- [MATERIAL FOR THIS EXERCISE]:

-- Opening Marker --

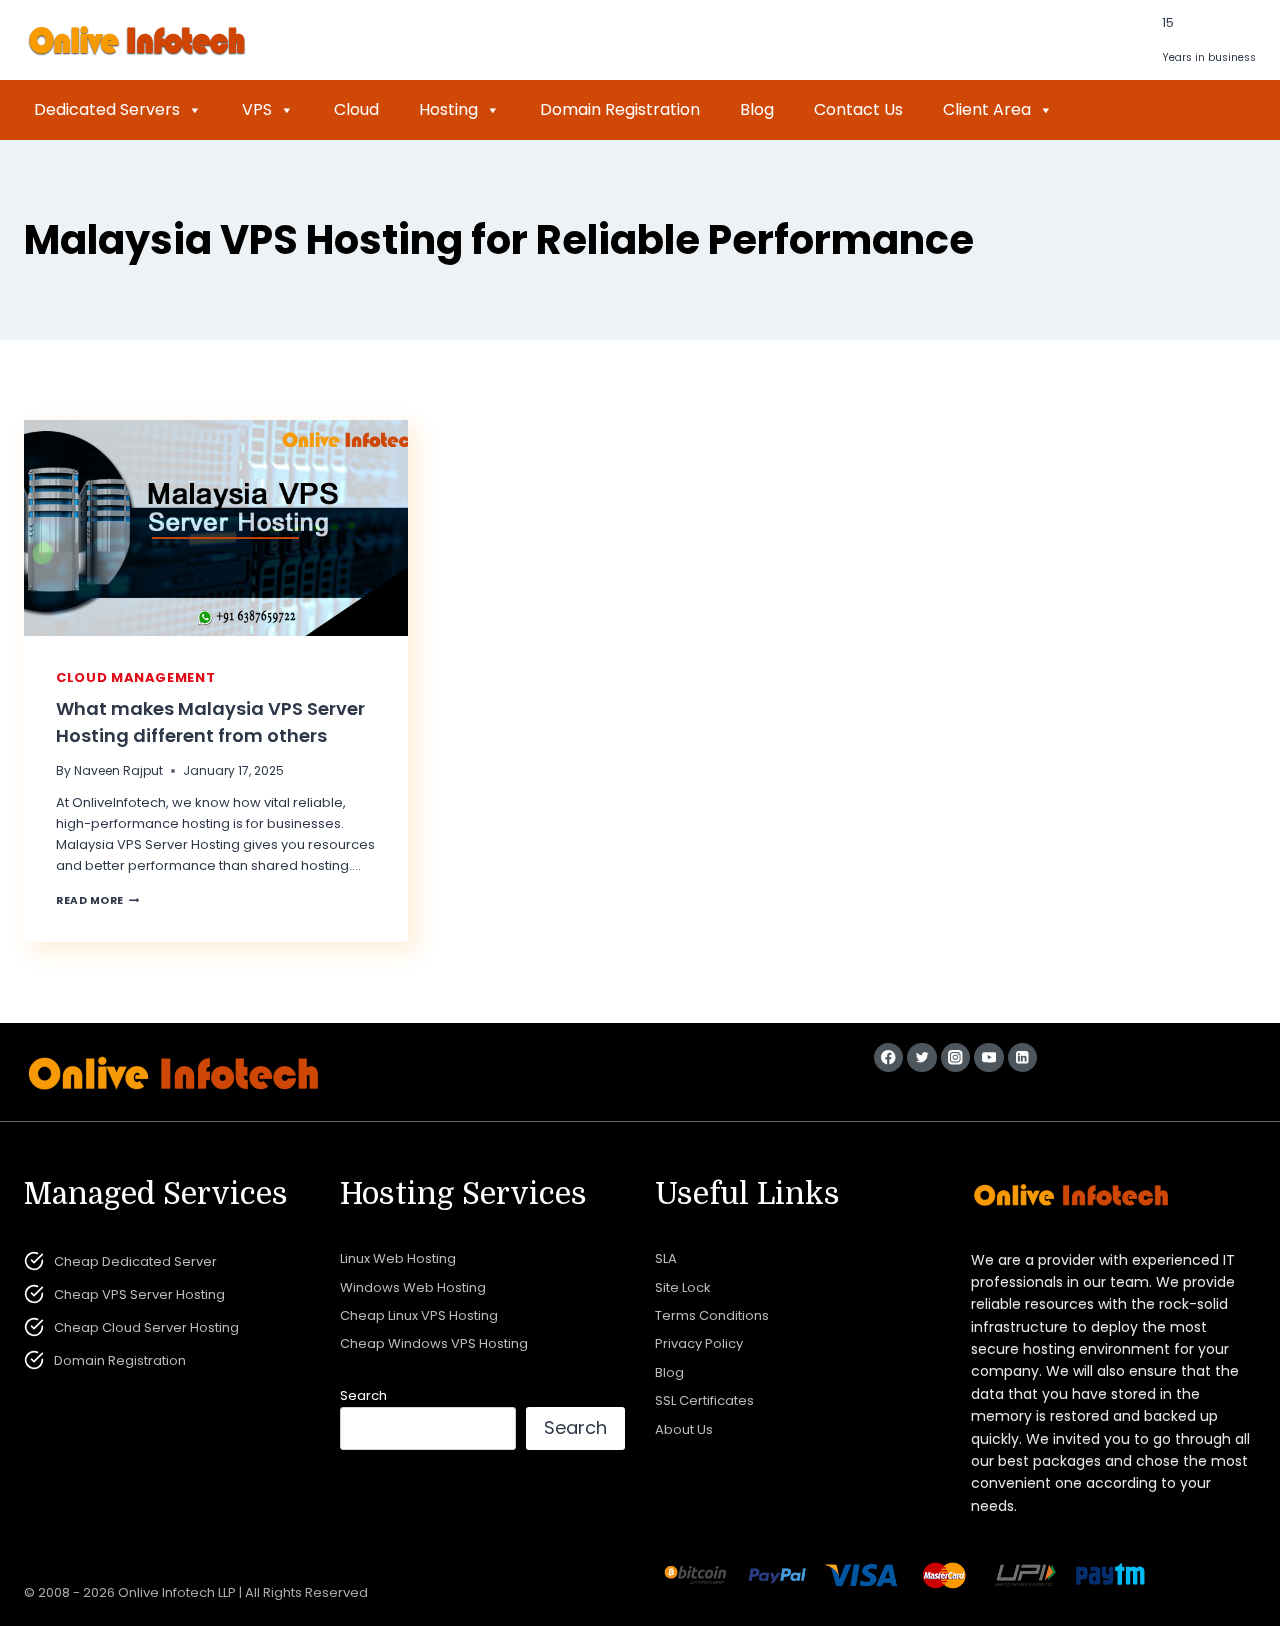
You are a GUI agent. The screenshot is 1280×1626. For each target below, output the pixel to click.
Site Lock (683, 1287)
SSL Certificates (704, 1400)
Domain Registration (620, 109)
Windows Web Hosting (413, 1287)
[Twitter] (921, 1057)
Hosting (448, 109)
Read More (97, 900)
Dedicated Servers (107, 109)
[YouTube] (988, 1057)
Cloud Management (135, 677)
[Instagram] (955, 1057)
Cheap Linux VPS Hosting (419, 1315)
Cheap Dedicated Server (135, 1261)
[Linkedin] (1022, 1057)
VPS (257, 109)
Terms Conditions (712, 1315)
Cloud (356, 109)
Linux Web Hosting (398, 1258)
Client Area (987, 109)
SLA (666, 1258)
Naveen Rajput (118, 770)
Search (363, 1395)
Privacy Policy (699, 1343)
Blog (757, 109)
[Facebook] (888, 1057)
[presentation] (216, 528)
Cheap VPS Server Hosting (139, 1294)
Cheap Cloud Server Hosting (146, 1327)
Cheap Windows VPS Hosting (434, 1343)
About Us (684, 1429)
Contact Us (858, 109)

-- Closing Marker --

- [TASK GOAL]: Find the word "Cloud" in the entries, and copy every line it shows up in.

- [ANSWER SPACE]:
Cloud Management (135, 677)
Cloud (356, 109)
Cheap Cloud Server Hosting (146, 1327)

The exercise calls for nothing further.